Miss Newnham, who appeared to have no inhibitions whatsoever, was pulling the shirt out of the back of his breeches, the doctor, thank goodness, was tackling the front. He dragged it over Ivo’s head and stepped back.
‘A military man, I assume,’ Jamieson remarked after half a minute’s steady scrutiny from narrowed eyes. ‘You will have a matching pair of shoulders now, sir. What was this one?’ He touched cold fingertips to the old scar above Ivo’s right collarbone.
‘Splinter from a gun carriage that was hit by shot,’ he said tersely and glanced down to the left as a line of blood tickled, creeping down his chest. He could almost feel Miss Newnham’s gaze on his back. The effort not to move made sore muscles tense painfully.
‘If you could arrange for some warm water to be brought, ma’am?’ Jamieson asked.
That, thankfully, sent the woman out of the room. A maid came in with the water a few minutes later and Ivo closed his eyes, sent his consciousness as far away as he could and submitted to the doctor’s probing.
‘Nothing broken,’ Jamieson said eventually. ‘I’ve cleaned out that shoulder wound—not deep, nothing critical hit—and put two stitches in it. The ribs are badly bruised, but I am not a believer in tight bandaging so I’ve not strapped them. Your back will be black and blue before much longer, but there are no serious marks in the kidney region. Everything all right down below?’
Ivo had done what he could to protect down below. There would be bruises across his thighs and shins, but that was all.
‘Perfectly,’ he managed to say. Reaction was beginning to set in now, he could feel his overstretched muscles and nerves quivering with the need to tremble.
‘Here is a clean shirt. Let me help you into it.’
That was almost too much, but he hung on and the doctor did not attempt to tuck it in. Somewhere there was that strange scratch-scritch sound he had noticed in the chaise. His ears must be ringing from a blow at some point in the fight.
‘Now, time we got you into a bed, I believe,’ Jamieson said.
‘My wallet. Should be in my inside coat pocket.’
The other man held up the coat, searched the pockets. ‘Nothing here, I’m afraid. They must have got it when they attacked you.’
‘I have taken rooms for us,’ Miss Newnham said from behind him. The scritching sound had stopped. ‘Do not worry, brother dear, my reticule was quite safe, so we have no cause to worry about funds.’
Uno, dos, tres... Eyes closed, Ivo counted to ten in Spanish in his head. ‘Have you been in this room throughout?’
‘Of course, dear. Now, what do we owe you, Doctor?’
He told her, Ivo made a mental note, there was the clink of coins and then, oddly, the sound of tearing paper.
‘You might like that,’ she said.
‘Why, that is... Marvellous! Thank you, ma’am. What talent. Good day to you, sir. Rest and remain in bed for a day or so if you become at all feverish. You’ve got enough scars on you to know by now how to treat wounds sensibly, I imagine.’
The door closed behind Jamieson as Miss Newnham came around to face Ivo. ‘Your room is just at the head of the stairs on the right. Shall I get one of the grooms to help you?’
‘What were you doing in here?’ he snapped. ‘And what did you give the doctor besides money? And, yes, I can manage
a flight of stairs by myself.’ He hoped. ‘Better than being dropped down it by that clumsy lump of a groom.’

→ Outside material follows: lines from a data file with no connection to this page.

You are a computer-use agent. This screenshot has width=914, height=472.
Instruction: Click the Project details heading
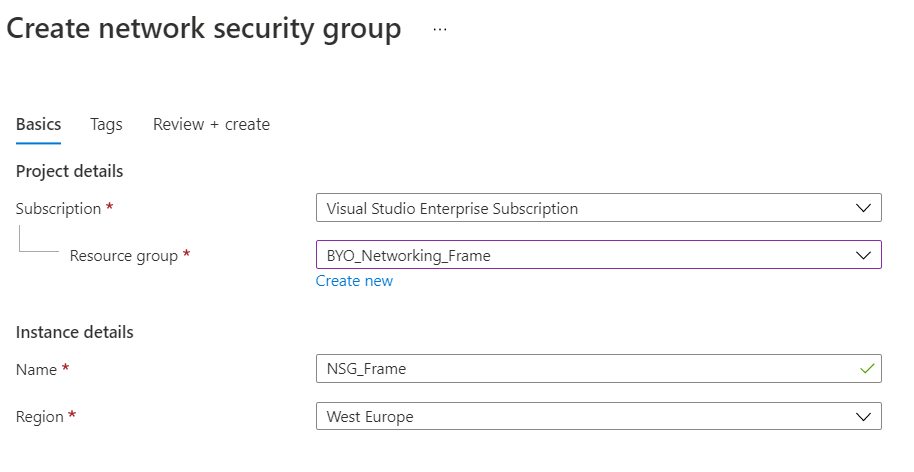pos(70,171)
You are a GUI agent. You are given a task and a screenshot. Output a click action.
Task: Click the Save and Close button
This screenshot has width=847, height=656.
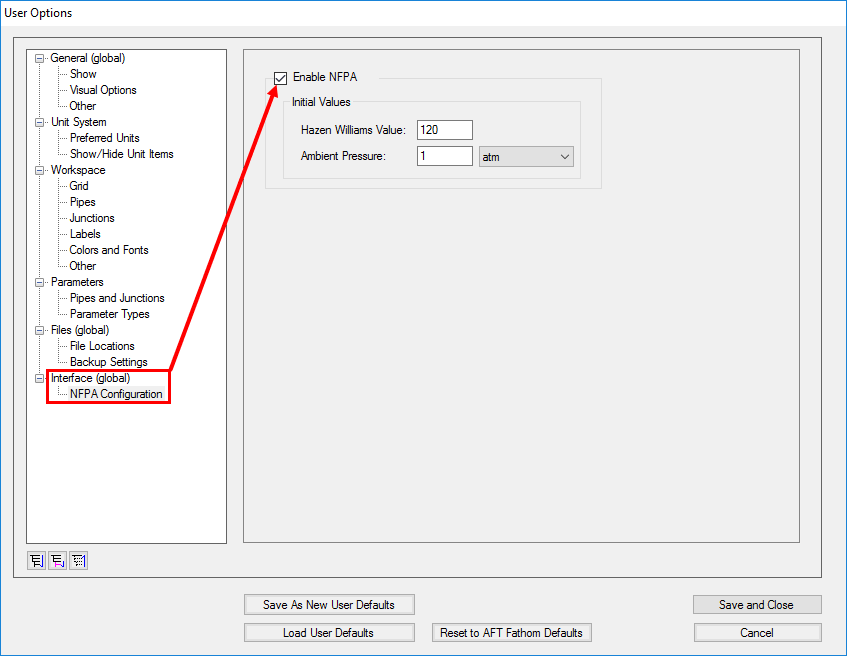pyautogui.click(x=756, y=605)
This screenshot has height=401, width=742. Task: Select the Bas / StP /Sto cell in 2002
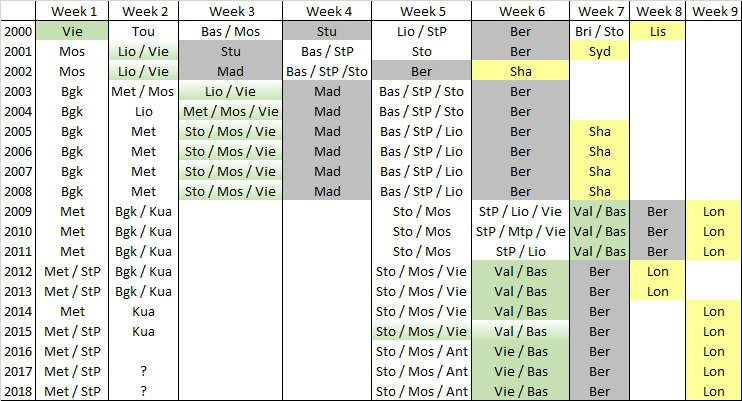326,71
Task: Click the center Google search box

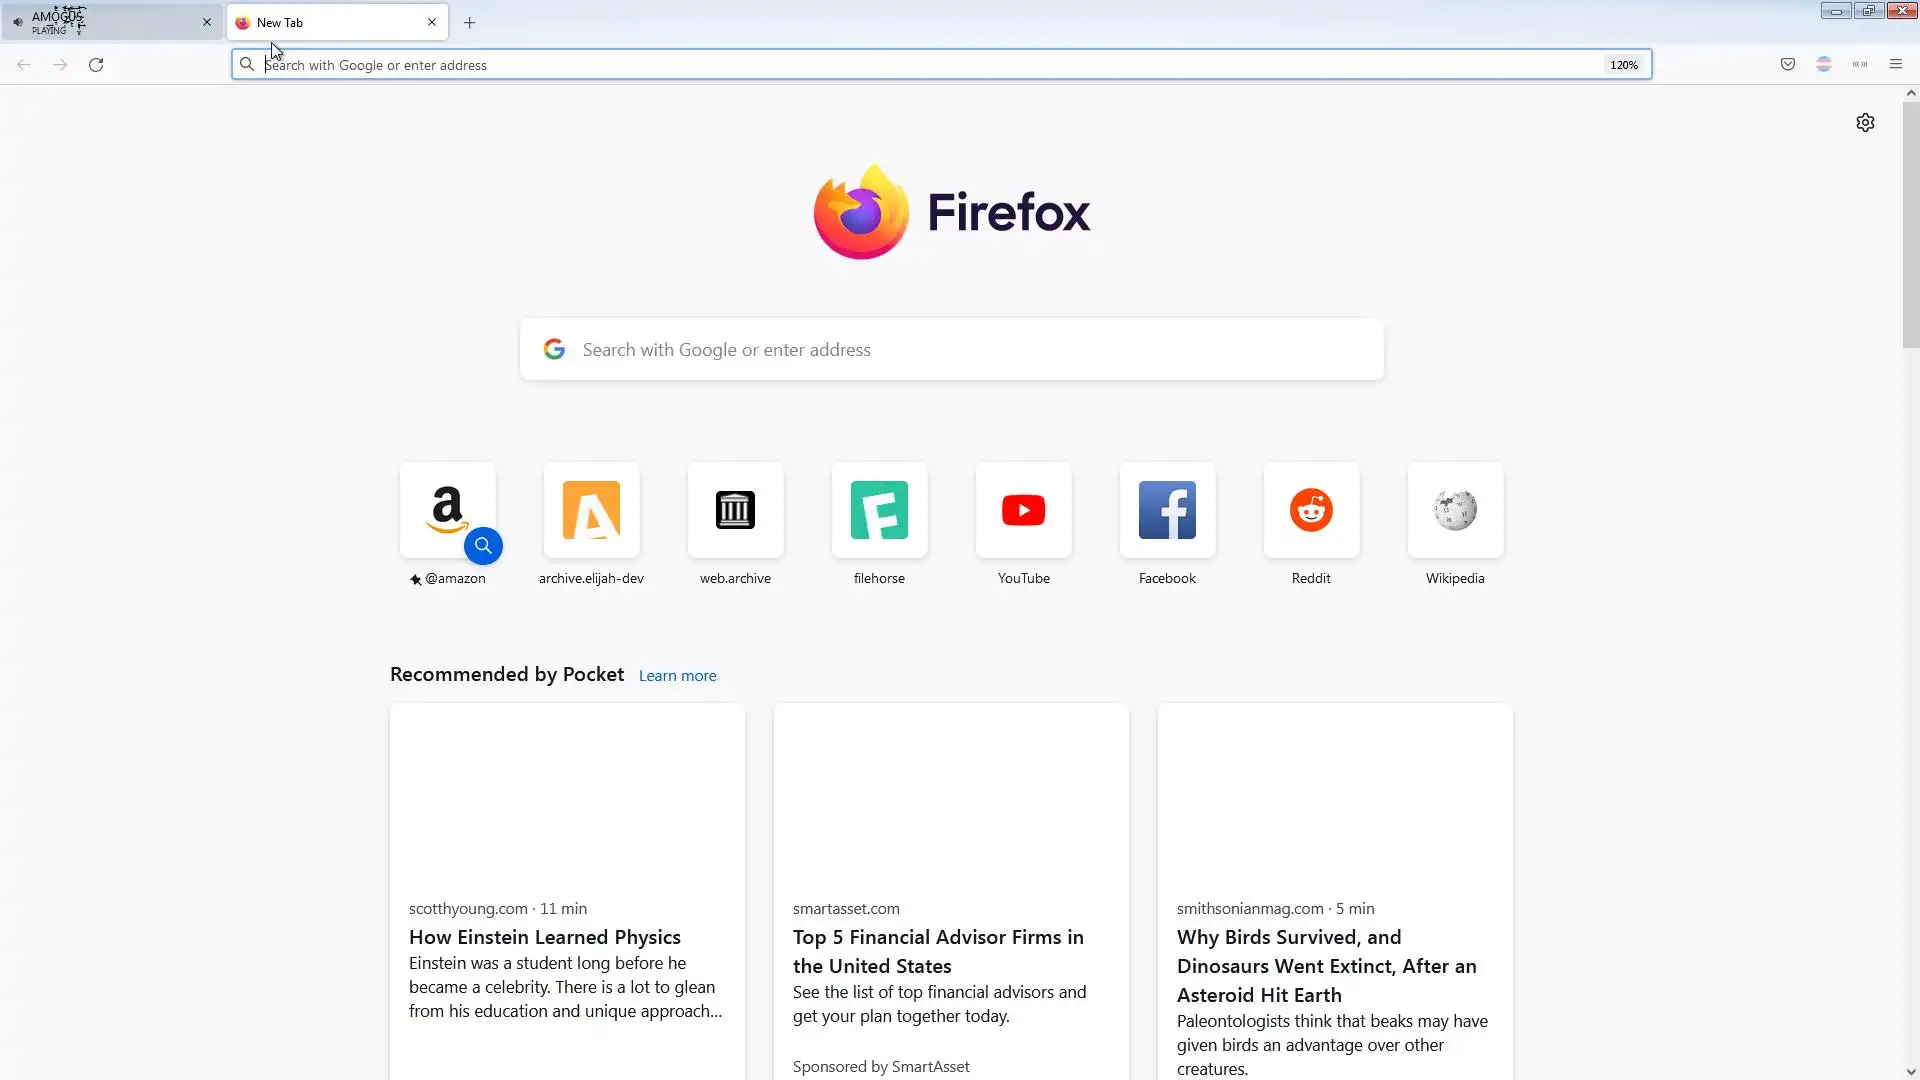Action: [x=950, y=350]
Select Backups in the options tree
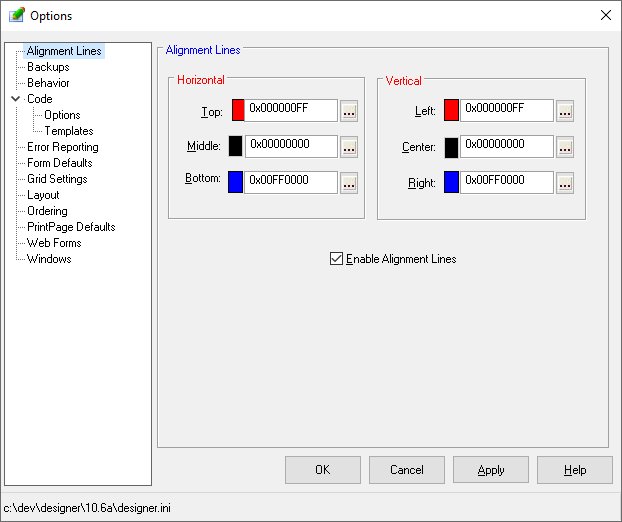 point(48,67)
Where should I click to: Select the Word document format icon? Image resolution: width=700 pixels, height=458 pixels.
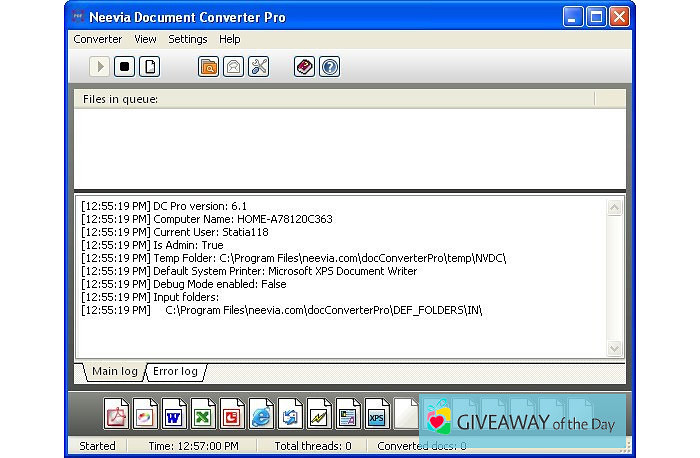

Miss Newnham walked away behind him, then came back with a slim, flat book in her hand and flipped it open, holding it for him to see. There was a pencil sketch of the room, of his naked back, of Jamieson bending over him. It was rapid, vivid and anatomically accurate. Shocking, in fact, for a young woman to have produced. ‘I did a quick portrait of him, as well. That is what I gave him.’
‘Was that your pencil I could hear? Were you drawing in the carriage?’
In answer she turned back a page in the sketchbook. There he was, slumped in the corner of the chaise, eyes closed, hair in a mess, clothing disordered. She turned back another page to a portrait of a discontented female, tight-lipped and sour. ‘That is Billing. You can see why I sent her home. She was sending me into a decline, so goodness knows what effect she would have had on you in your weakened condition.’
Chapter Two
The man she had rescued looked at the portrait, then at Jane. ‘She was your chaperon,’ he said, in accents at odds with his battered, disreputable, appearance.
‘She was my gaoler. Never tell me you are shocked? You do not look like someone who would be scandalised by such a thing as a perfectly competent woman travelling alone.’
‘You are not alone,’ he pointed out. ‘And I must look like a complete thatch-gallows.’ He pushed himself to his feet and stood, swaying slightly.
‘I am not certain why anyone would want to thatch a gallows, but I can assure you that I can tell from your voice and your clothing—to say nothing of your concern for the proprieties—that you are a gentleman,’ Jane reassured him.